Goal of the exercise
Pictures are not part of the answer. Write out exactly the lines from the one containing "Task: Open the カート shopping cart icon" through the end of the material below.
----
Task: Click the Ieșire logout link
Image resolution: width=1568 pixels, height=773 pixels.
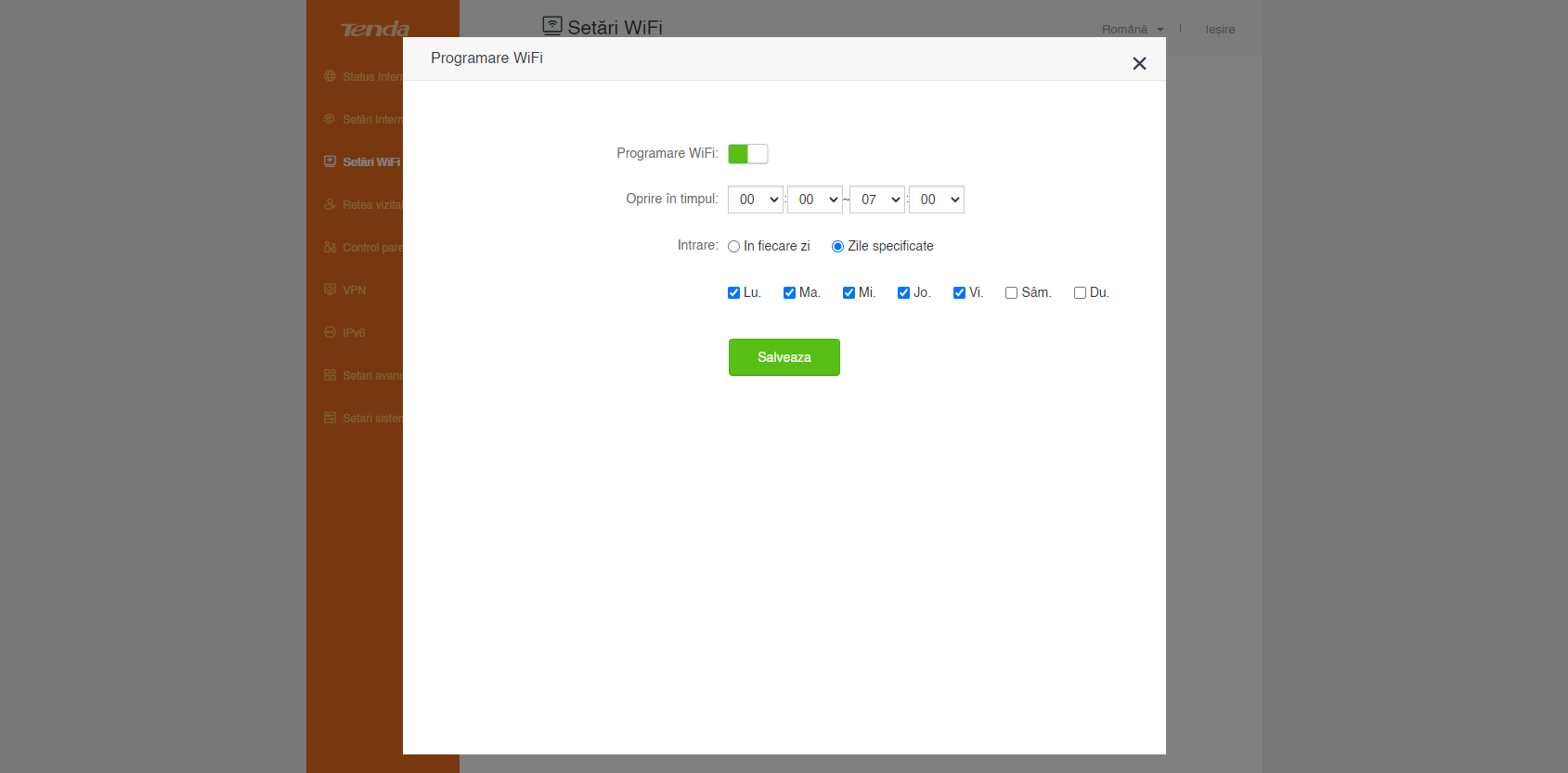Action: pos(1220,30)
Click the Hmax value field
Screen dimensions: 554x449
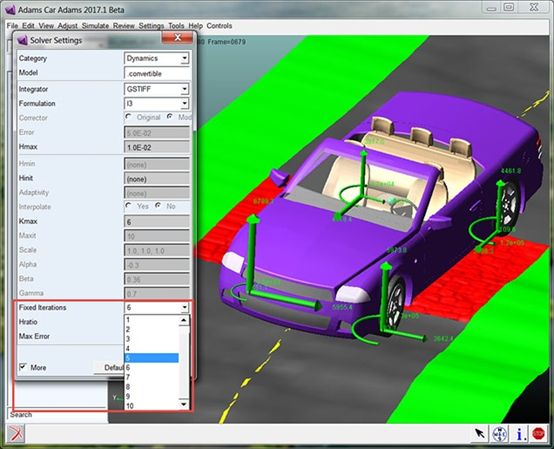pyautogui.click(x=157, y=147)
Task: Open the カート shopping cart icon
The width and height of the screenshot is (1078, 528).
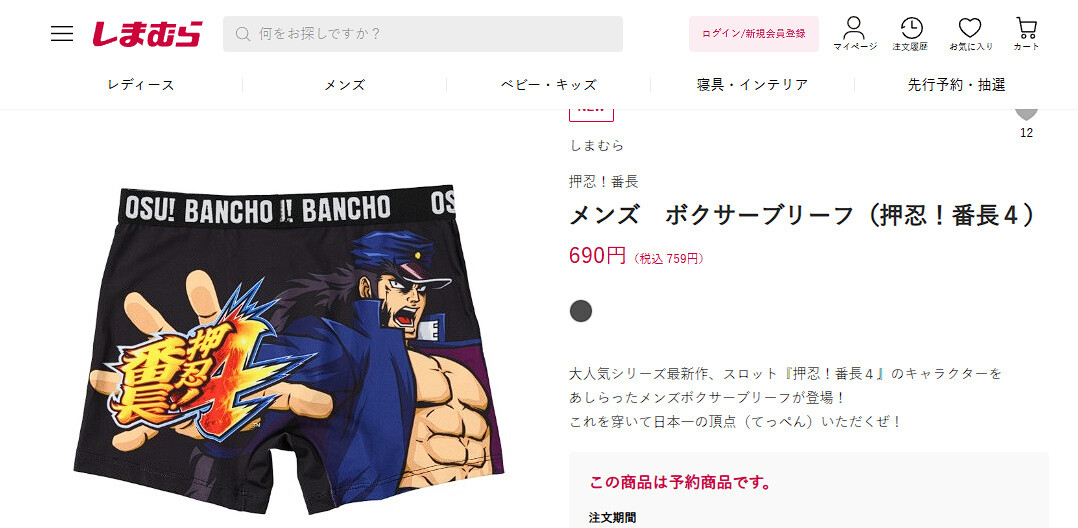Action: click(1026, 34)
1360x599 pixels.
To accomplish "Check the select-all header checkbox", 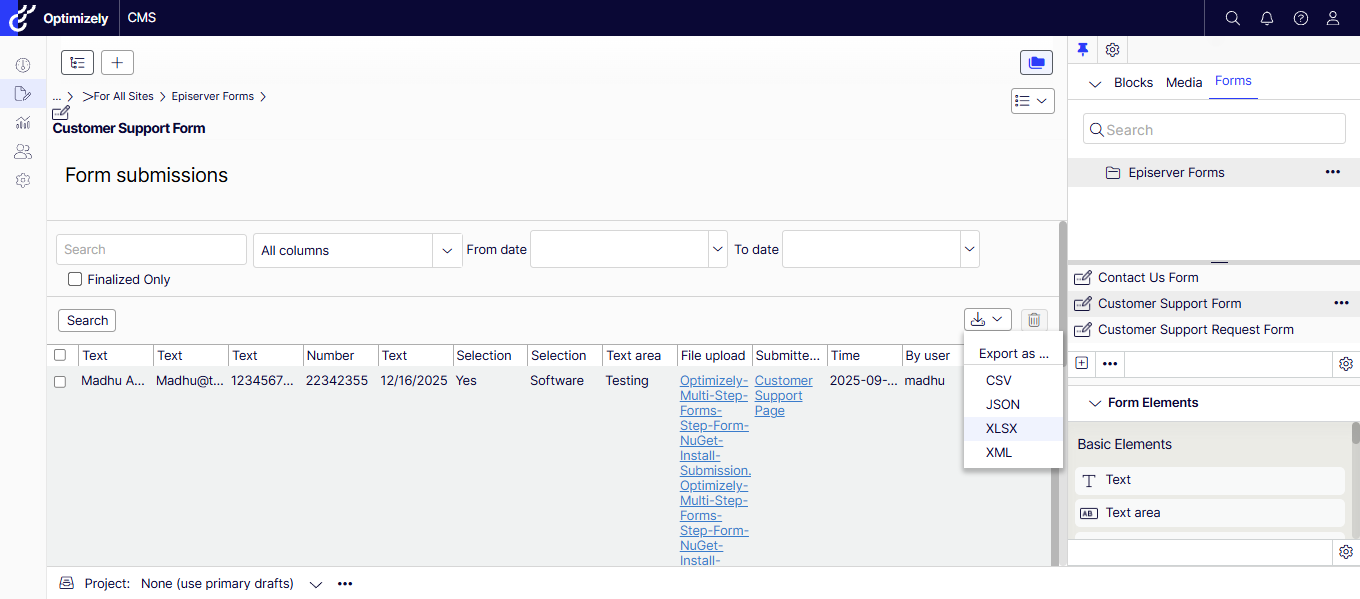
----
Solved problem
Task: Open the カート shopping cart icon
The width and height of the screenshot is (1078, 528).
Action: click(1026, 34)
1360x599 pixels.
To accomplish "Check the select-all header checkbox", 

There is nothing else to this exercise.